→ **PROBLEMS**:
(A) From the Knowledge Base sync page, can you reproduce verbatim the part that opens with the words containing "Monitor job progress" and closes with "initiating sync operations."?
(B) On the Knowledge Base sync page, what has to be configured in the chat settings before sync operations can be performed?

→ **DOCUMENT TEXT**:
○ ○ ○
Skip to main content

Overview

The Knowledge Base synchronization feature manages ingestion jobs that process documents from S3 into Amazon Bedrock Knowledge Base. It provides real-time status monitoring, execution history, and detailed logs for troubleshooting.

Ingestion Jobs

Start data source ingestion jobs programmatically

Real-time Status

Monitor job progress with automatic polling

Execution History

View past sync operations from AWS

Detailed Logs

Access timestamped logs for each execution

Sync Configuration

Configure your Knowledge Base and data source settings before initiating sync operations.

Required Parameters

const state = {
  sync: {
    region: '',              // AWS region
    knowledgeBaseId: '',     // KB identifier
    dataSourceId: '',        // Data source identifier
    description: 'Sincronización manual desde UI'  // Job description
  }
};

Configuration Dialog

<dialog id="syncDialog">
  <form method="dialog" class="modal" id="syncForm">
    <h2>Configuración de sincronización KB</h2>
    <p class="hint required-note">
      Los campos marcados como (requerido) son obligatorios.
    </p>
    <div class="grid-2">
      <label>Región (requerido)
        <input name="region" placeholder="us-east-1" required />
      </label>
      <label>Knowledge Base ID (requerido)
        <input name="knowledgeBaseId" required />
      </label>
      <label>Data Source ID (requerido)
        <input name="dataSourceId" required />
      </label>
      <label>Descripción
        <input name="description" 
               value="Sincronización manual desde UI" />
      </label>
    </div>
  </form>
</dialog>
AWS credentials must be configured in the chat settings before sync operations can be performed.

Sync Interface

Control Panel

The sync panel provides controls for starting jobs and refreshing history:
<section class="panel sync-panel">
  <header class="chat-header">
    <div class="chat-brand">
      <h2 class="chat-title">Sincronización de Knowledge Base</h2>
    </div>
    <button class="ghost icon-btn" 
            id="openSyncConfig"
○ ○ ○
→ **Data listing**:
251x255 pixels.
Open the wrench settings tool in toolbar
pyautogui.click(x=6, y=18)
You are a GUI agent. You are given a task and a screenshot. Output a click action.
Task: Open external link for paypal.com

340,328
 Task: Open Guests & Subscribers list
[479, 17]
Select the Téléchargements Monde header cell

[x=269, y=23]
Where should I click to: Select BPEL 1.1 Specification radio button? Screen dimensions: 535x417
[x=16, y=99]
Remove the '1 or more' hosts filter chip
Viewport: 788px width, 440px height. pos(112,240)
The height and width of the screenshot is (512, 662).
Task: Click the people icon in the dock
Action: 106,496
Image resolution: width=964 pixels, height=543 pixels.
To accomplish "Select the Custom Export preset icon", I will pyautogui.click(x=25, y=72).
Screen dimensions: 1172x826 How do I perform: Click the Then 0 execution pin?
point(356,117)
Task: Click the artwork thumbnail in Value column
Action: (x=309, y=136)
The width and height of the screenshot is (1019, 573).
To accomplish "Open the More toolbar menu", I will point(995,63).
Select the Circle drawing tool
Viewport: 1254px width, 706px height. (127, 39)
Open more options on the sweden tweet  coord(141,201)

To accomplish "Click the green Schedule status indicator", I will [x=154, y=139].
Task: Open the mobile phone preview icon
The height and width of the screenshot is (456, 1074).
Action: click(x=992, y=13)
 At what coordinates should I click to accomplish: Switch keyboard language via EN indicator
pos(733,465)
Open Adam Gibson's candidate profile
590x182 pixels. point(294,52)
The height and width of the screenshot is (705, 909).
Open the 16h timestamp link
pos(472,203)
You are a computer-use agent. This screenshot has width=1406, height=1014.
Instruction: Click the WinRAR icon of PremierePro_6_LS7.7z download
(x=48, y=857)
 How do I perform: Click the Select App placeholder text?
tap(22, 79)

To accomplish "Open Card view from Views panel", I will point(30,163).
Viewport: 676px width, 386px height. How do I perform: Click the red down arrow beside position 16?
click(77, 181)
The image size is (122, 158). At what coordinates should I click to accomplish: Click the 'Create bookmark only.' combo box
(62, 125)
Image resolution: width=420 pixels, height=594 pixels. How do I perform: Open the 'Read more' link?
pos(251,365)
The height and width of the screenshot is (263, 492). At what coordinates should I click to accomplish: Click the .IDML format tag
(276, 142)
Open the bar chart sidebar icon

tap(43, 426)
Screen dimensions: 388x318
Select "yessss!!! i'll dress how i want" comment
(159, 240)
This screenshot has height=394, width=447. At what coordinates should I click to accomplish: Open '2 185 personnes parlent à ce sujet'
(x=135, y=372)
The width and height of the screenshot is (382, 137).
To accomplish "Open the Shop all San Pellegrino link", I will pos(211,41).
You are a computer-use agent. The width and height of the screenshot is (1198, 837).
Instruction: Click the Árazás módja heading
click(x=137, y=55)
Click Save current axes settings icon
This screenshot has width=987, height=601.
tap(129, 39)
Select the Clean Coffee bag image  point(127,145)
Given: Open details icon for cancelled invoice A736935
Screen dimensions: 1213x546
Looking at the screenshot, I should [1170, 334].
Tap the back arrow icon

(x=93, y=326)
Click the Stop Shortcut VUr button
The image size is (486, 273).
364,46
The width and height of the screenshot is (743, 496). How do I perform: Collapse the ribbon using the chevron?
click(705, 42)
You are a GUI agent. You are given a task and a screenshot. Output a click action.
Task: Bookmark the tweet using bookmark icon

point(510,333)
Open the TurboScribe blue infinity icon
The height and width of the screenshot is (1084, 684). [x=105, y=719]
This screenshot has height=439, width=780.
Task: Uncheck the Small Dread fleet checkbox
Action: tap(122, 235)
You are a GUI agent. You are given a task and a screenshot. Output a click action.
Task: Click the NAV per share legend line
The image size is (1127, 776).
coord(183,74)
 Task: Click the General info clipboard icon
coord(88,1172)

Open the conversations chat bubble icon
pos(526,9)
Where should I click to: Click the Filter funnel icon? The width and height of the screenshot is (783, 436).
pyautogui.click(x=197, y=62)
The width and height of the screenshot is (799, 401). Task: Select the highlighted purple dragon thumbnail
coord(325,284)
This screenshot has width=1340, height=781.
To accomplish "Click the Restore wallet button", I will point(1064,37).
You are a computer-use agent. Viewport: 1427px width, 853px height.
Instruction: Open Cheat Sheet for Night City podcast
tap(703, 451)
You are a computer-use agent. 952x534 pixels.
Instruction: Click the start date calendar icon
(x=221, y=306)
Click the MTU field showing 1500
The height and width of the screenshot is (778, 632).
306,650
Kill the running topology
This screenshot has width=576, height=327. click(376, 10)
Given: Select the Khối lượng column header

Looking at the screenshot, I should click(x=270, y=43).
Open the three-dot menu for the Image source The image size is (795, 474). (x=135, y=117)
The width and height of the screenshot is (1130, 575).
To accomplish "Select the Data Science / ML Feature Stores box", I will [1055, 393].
○ ○ ○
→ **TASK-BY-TASK SOLUTIONS**:
(A)
Monitor job progress with automatic polling

Execution History

View past sync operations from AWS

Detailed Logs

Access timestamped logs for each execution

Sync Configuration

Configure your Knowledge Base and data source settings before initiating sync operations.

(B) AWS credentials.